Additionally, we noticed that our technology, which focuses on identifying products through visual cues, was relatively unique in the supply chain landscape. Many other technologies used by retailers and the retailers themselves primarily focus on changes to the product’s barcode. Consequently, we are vulnerable to alterations in packaging, such as special holiday editions. For example, we have partners in Japan, and during the Tokyo Olympics, we encountered a unique challenge as everything from sports drinks to potato chips suddenly featured a “Tokyo 2020 edition.” This underscores the importance of closely monitoring visual product changes and packaging evolutions.
The industry as a whole has yet to fully recognize that downstream consumers of packaging changes require timely triggers and a better understanding of these developments. I believe that this awareness will eventually grow over time.
Trate: Can you explain Standard Sim, and the use of synthetic data in Standard AI’s model?
Woollard: Standard Sim is a simulated dataset that we utilize to train our computer vision technology. The essence of creating a simulation environment lies in situations where obtaining real-world data may not be feasible. For instance, in cases where a store only exists as a blueprint and hasn’t been constructed yet, a simulated environment becomes indispensable. It allows us to train our model without the need for an actual physical replication of the space and products.
Furthermore, there are scenarios in which we seek to test our algorithms in new and diverse environments. In such cases, we rely on simulated data to expand our dataset. While simulated data isn’t our core product, it serves as a valuable tool.
During the development of Standard Sim, we recognized that others might find this dataset useful as well.
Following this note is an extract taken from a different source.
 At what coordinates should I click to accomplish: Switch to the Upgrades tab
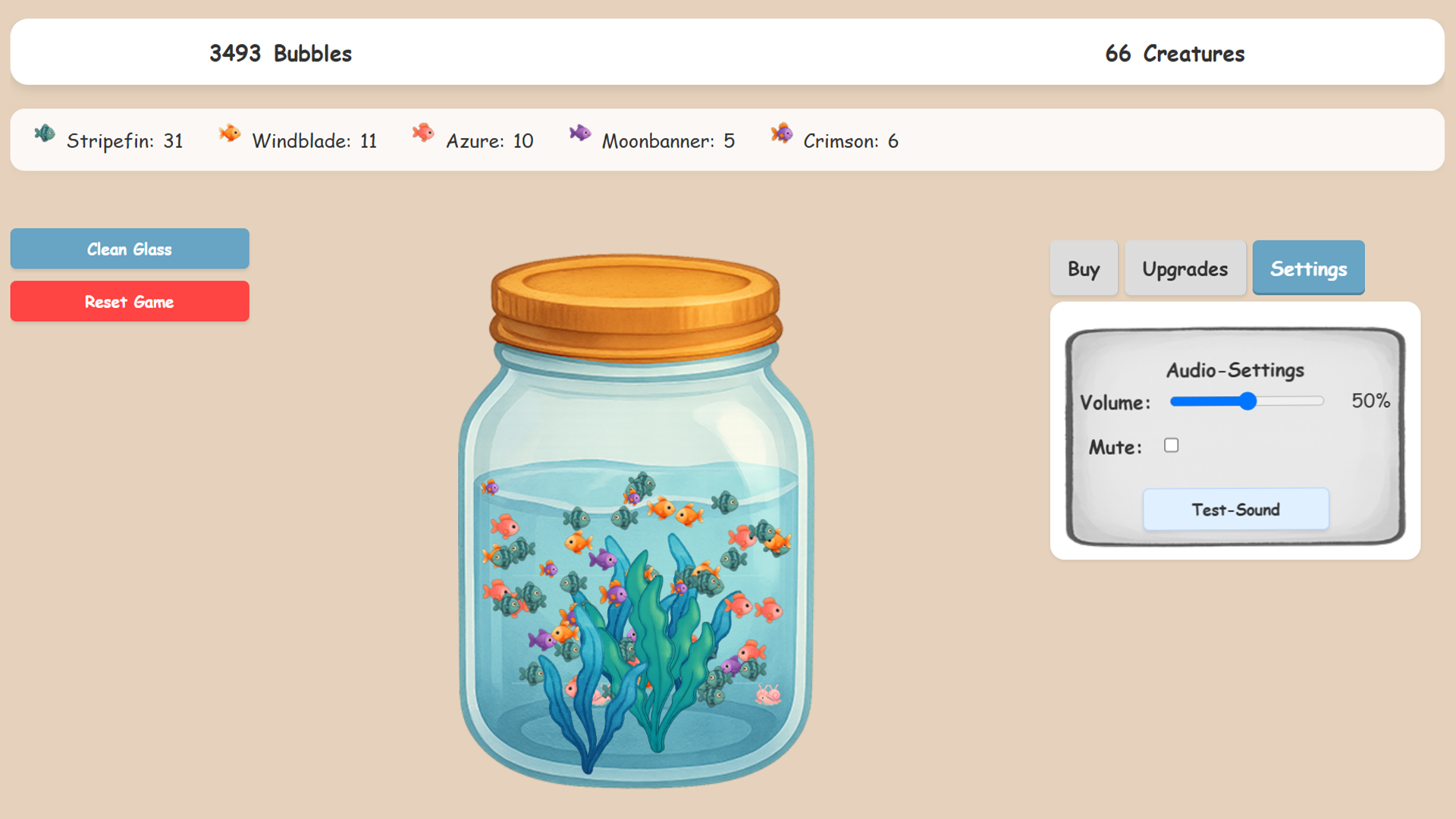1185,268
We believe that as the ecosystem continues to evolve, this product can seamlessly integrate into discussions among companies and marketers regarding packaging changes. By understanding what printed changes might look like through simulations, we can create digital twins of products even before they are physically introduced into a retail environment. Retail simulation enhances our model training, enabling us to progress more rapidly than the supply chain can deliver physical goods.
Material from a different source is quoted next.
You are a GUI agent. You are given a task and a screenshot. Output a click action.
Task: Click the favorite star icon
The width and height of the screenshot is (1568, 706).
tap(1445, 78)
Looking at the broader landscape, many companies are generating synthetic datasets of real-world environments, often referred to as “digital twins,” particularly when replicating physical spaces digitally. This technique and data type have diverse applications, ranging from autonomous vehicles and industrial scenarios to the retail sector in which we operate. Synthetic data is gaining prominence as it offers a solution for environments where traditional data collection is challenging or impossible, considering factors like privacy considerations. Synthetic data is emerging as a valuable alternative to real-world data collection.